La semana cierra para Morena —y particularmente para el cuatroteísmo caribeño— en medio de una turbulencia que tiene nerviosos a todos los grupos que buscan la gubernatura de Quintana Roo.
Todo está muy agitado y las cosas se empiezan a complicar desde arriba: el aparente choque entre la presidenta Claudia Sheinbaum y Andrés López Beltrán, secretario de Organización del CEN de Morena e hijo del fundador del Partido, Andrés Manuel López Obrador. Un conflicto que, más allá de deseos de la derecha, revela tensiones reales en la disputa por el control del movimiento.
A la par, la reforma electoral se ha convertido en otro frente de batalla. Las negociaciones con los aliados —especialmente con el PVEM— han reconfigurado equilibrios internos y han provocado sacudidas de alto nivel en el gabinete, incluida en la Secretaría de Gobernación.
Nada de esto es ajeno a Quintana Roo.
Aquí el tablero está partido en dos bloques cada vez más visibles: por un lado, el bipartito Morena–PVEM; por el otro, el llamado morenismo “puro”, que busca recuperar identidad y control político tras casi una década de alianza verdiguinda.
El problema es que la crisis nacional ha congelado definiciones. La sucesión de las 17 gubernaturas en juego sigue en pausa.

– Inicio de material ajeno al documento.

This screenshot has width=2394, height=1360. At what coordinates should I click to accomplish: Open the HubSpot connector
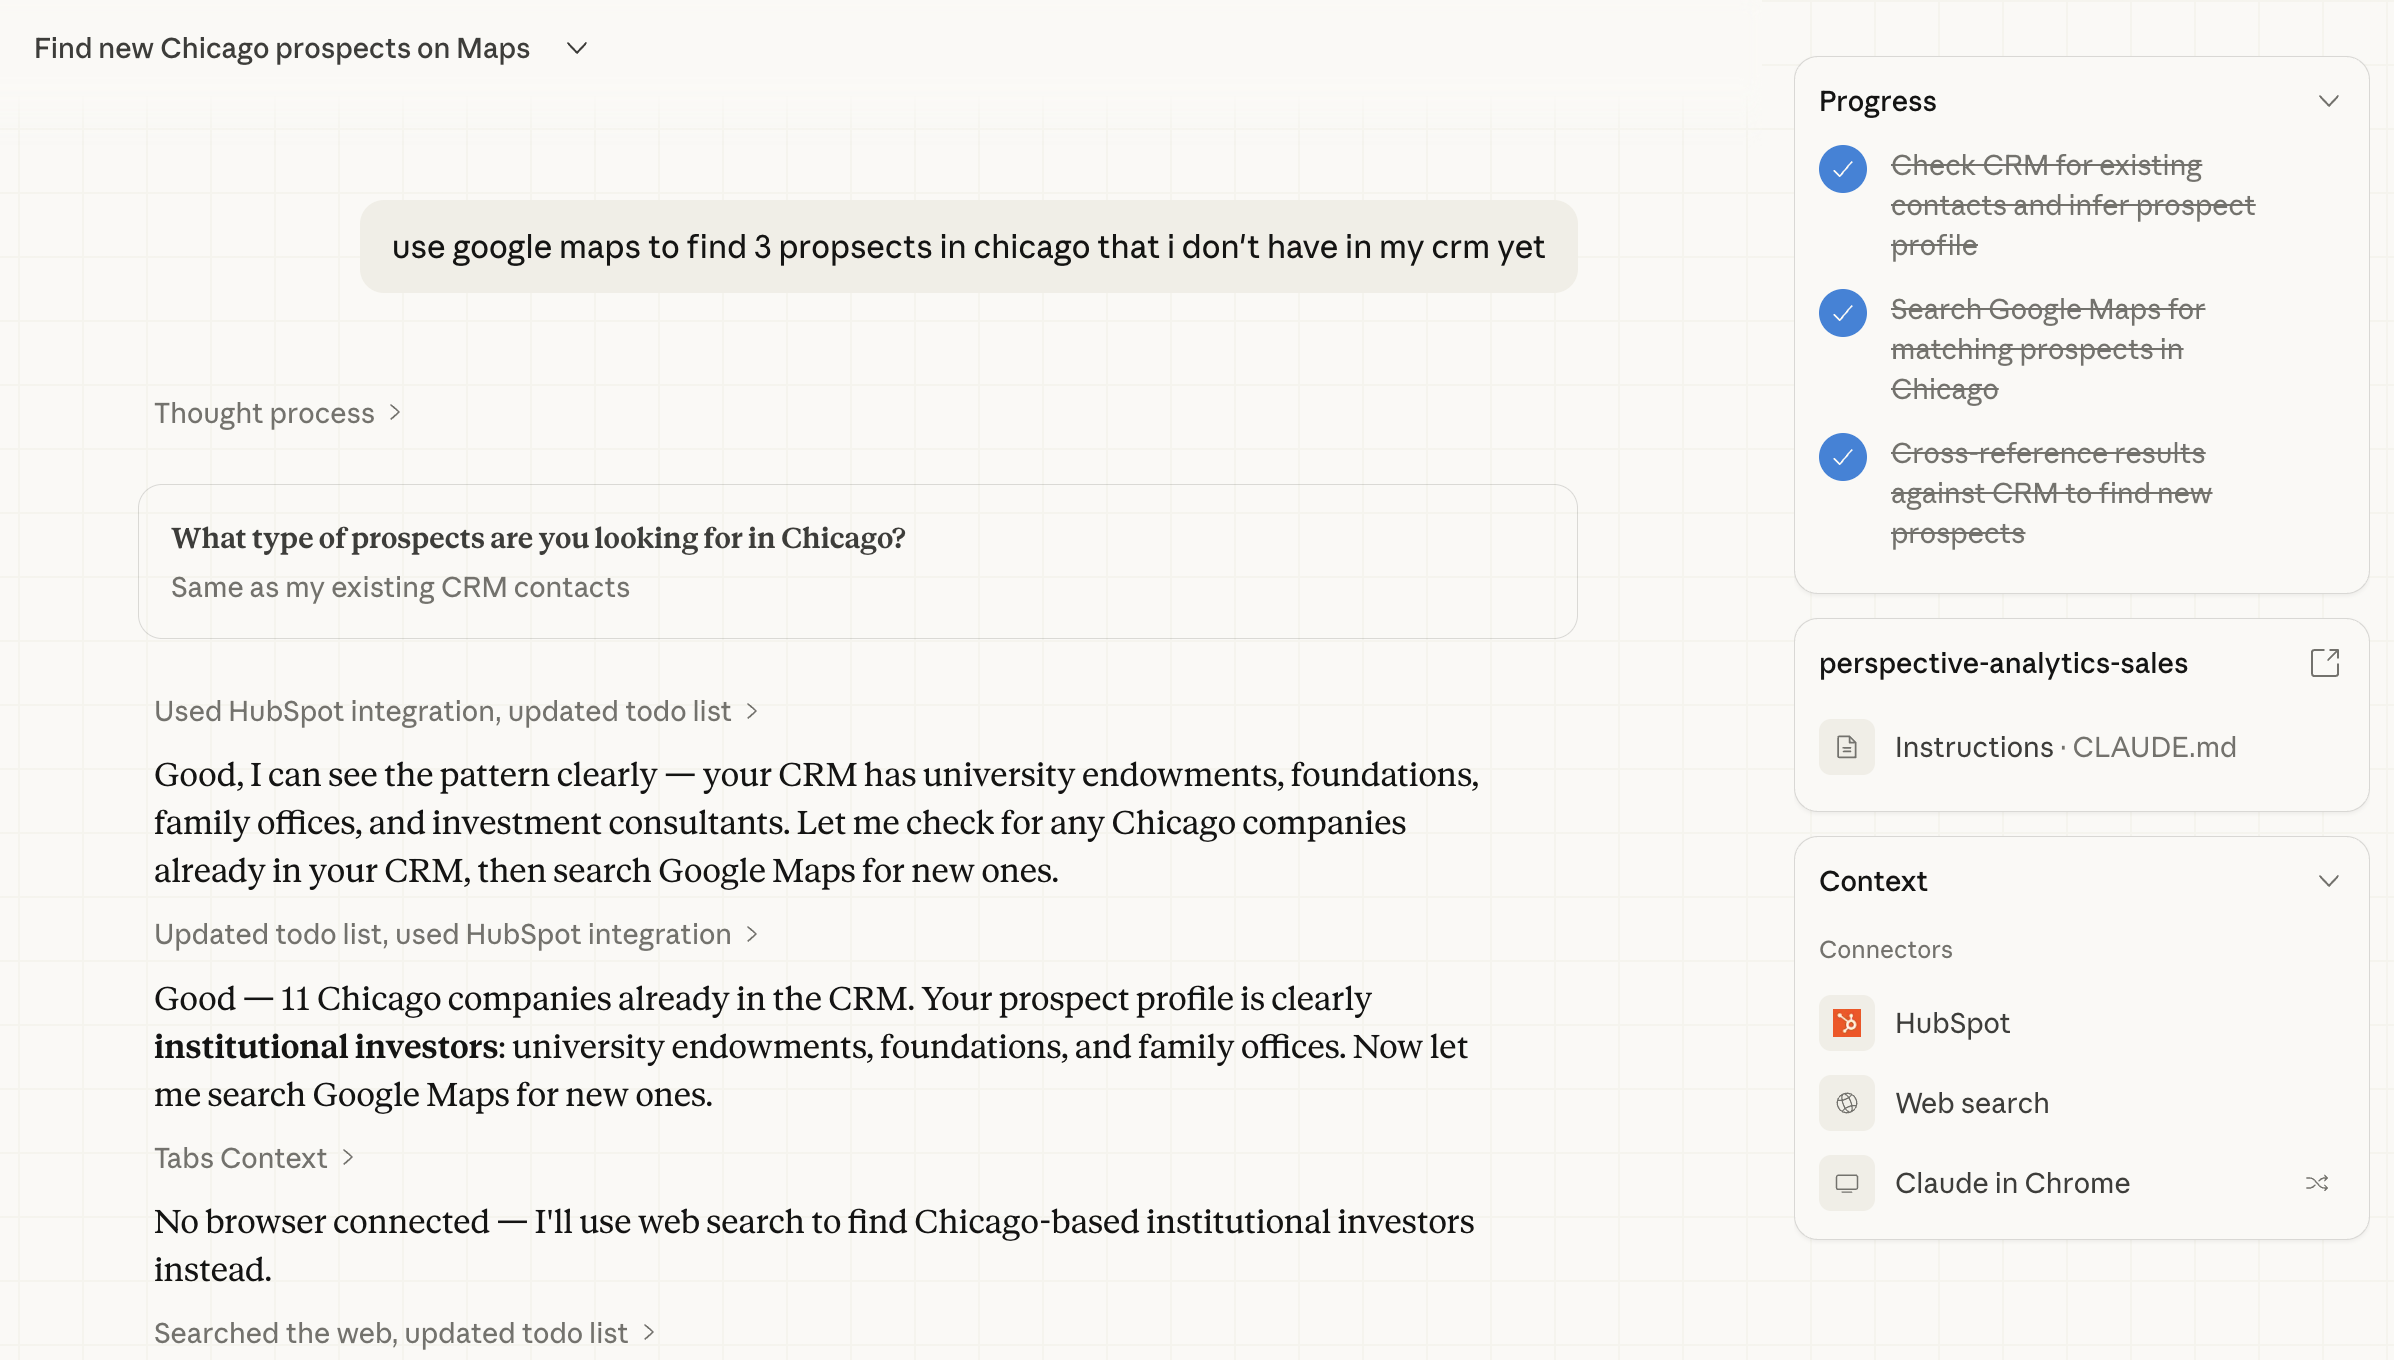(1952, 1022)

Y mientras unos apuestan a que el Verde negociará al menos dos candidaturas como moneda de cambio —entre ellas la de nuestro Caribe—, otros ya hablan de un plan B que dejaría fuera tanto al senador Eugenio Segura como al titular de la ANAM, Rafael Marín.
Las aguas están agitadas… y las olas ya están golpeando con fuerza las costas de nuestros Caribe.